We thus analyze human early tumor lesions where we perform a comprehensive analysis of the functional/activation status of DC subsets, neutrophils, and NK cells in early (Hyperplasia and In Situ breast cancer and Colon polyps) compared to invasive tumors by multiparametric flow cytometry, deep scRNAseq and multi-immunofluorescence. Second, we performed same analysis of immune infiltrating cells in a mouse early mammary tumor model and using many transgenic mice.
Concerning adaptive immune surveillance, the team made several original observations suggesting the importance of the underexplored humoral response in tumor immune surveillance and the existence of novel classes of neo-antigens. The differential impact of B cell populations, TLS and Ig isotypes on tumor immune surveillance and efficiency of immunotherapy, and their antigenic targets will be deciphered using prospective and retrospective cohorts of patients using cytometry, multi-IF staining, RNAseq and peptide arrays. We recently showed for example that tumors associated to paraneoplastic neurologic diseases (rare autoimmune disorders satellite to a cancer), present genomic alterations in onconeural Ags (collab J. Honnorat, INMG, Lyon), resulting in tolerance breakdown and to efficient anti-tumor immune response against the created neo-epitopes and massive infiltration by plasma cells and CD8+ cytotoxic T cells.
Finally, concerning immune resistance mechanisms, we will mainly i) pursue biological investigations on adenosine pathway and ii) take advantage of ongoing immunotherapy clinical trials to identify novel immune resistance pathways. Indeed, we have identified CD4+ CD73+ potent polyfunctional anti-tumor effector T cells (Teffs) whose function is selectively blocked in the tumor environment by CD39+ Treg through CD39/CD73 produced immunosuppressive adenosine. We will thus analyze: i) the accumulation of CD73+ Teffs upon neo-adjuvant chemotherapy in patients, ii) their frequency and functional status in anti-PD-1/L1 treated patients, iii) the impact of combined anti-PD1 and anti-CD73 neutralizing mAbs or allosteric inhibitors in preclinical humanized mouse models.

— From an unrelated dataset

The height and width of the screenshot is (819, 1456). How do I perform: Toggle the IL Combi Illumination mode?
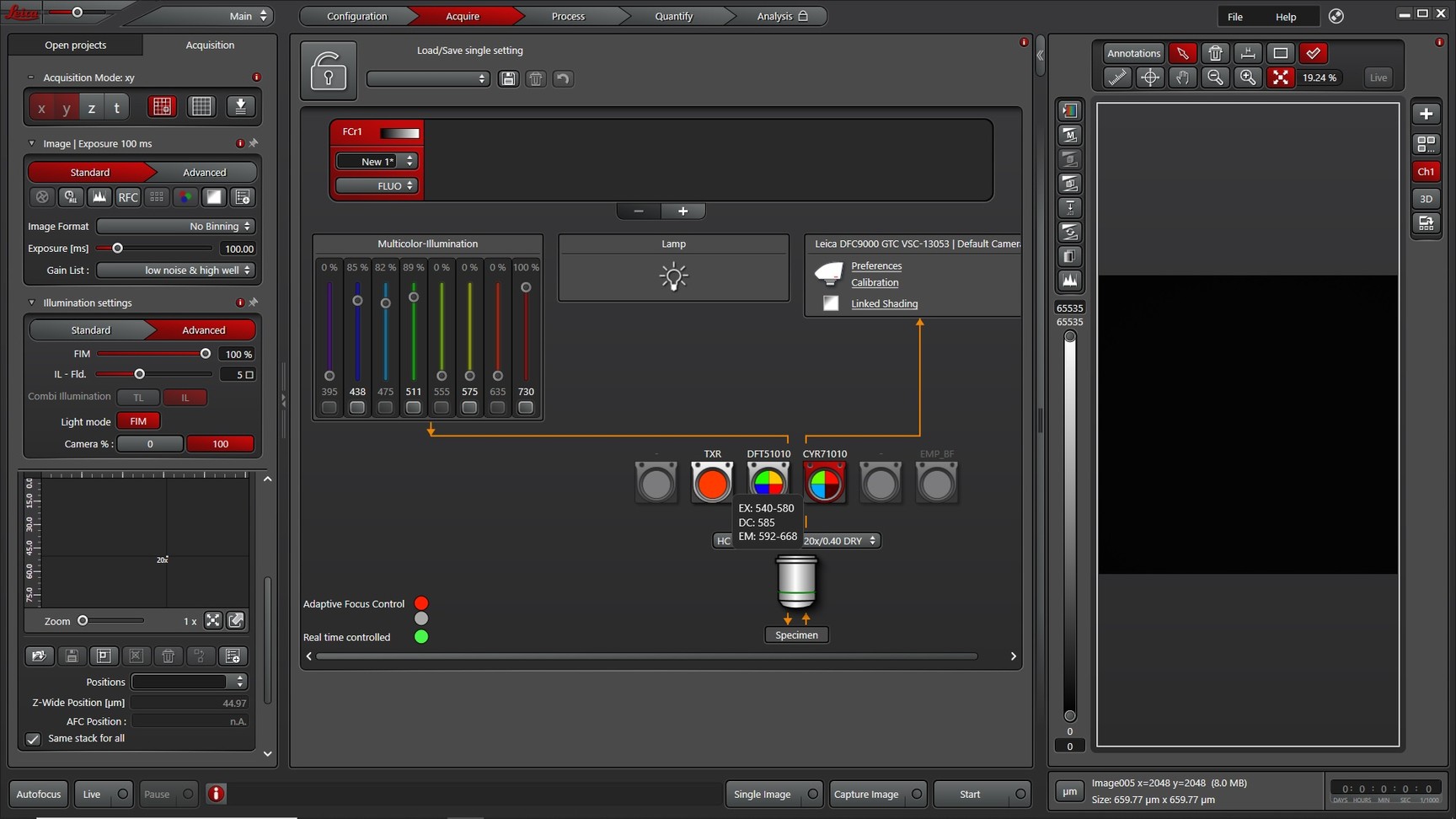[185, 397]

In the objective to identify targetable resistance mechanisms in TNBC and ovarian tumors in particular, we will perform a comprehensive comparison of tumors from responding versus non-responding IT-treated patients (trials NeoPembrOV, Breast-Immun-3, and Chemo-Immune) through i) total RNAseq, ii) single cell RNAseq of both tumor and immune cell subsets, iii) nanostring DSP (Digital Spatial Profiling microscopy) single cell in situ analysis to generate spatial data. Through multiscale data integration (collab Synergie Lyon Cancer, Bio-informatic Platform ‘Gilles Thomas’), we expect to identify novel pathways of immune resistance. As for past programs, identified targets will be pursued for drug development and immune intervention (C3D & biotech partnership).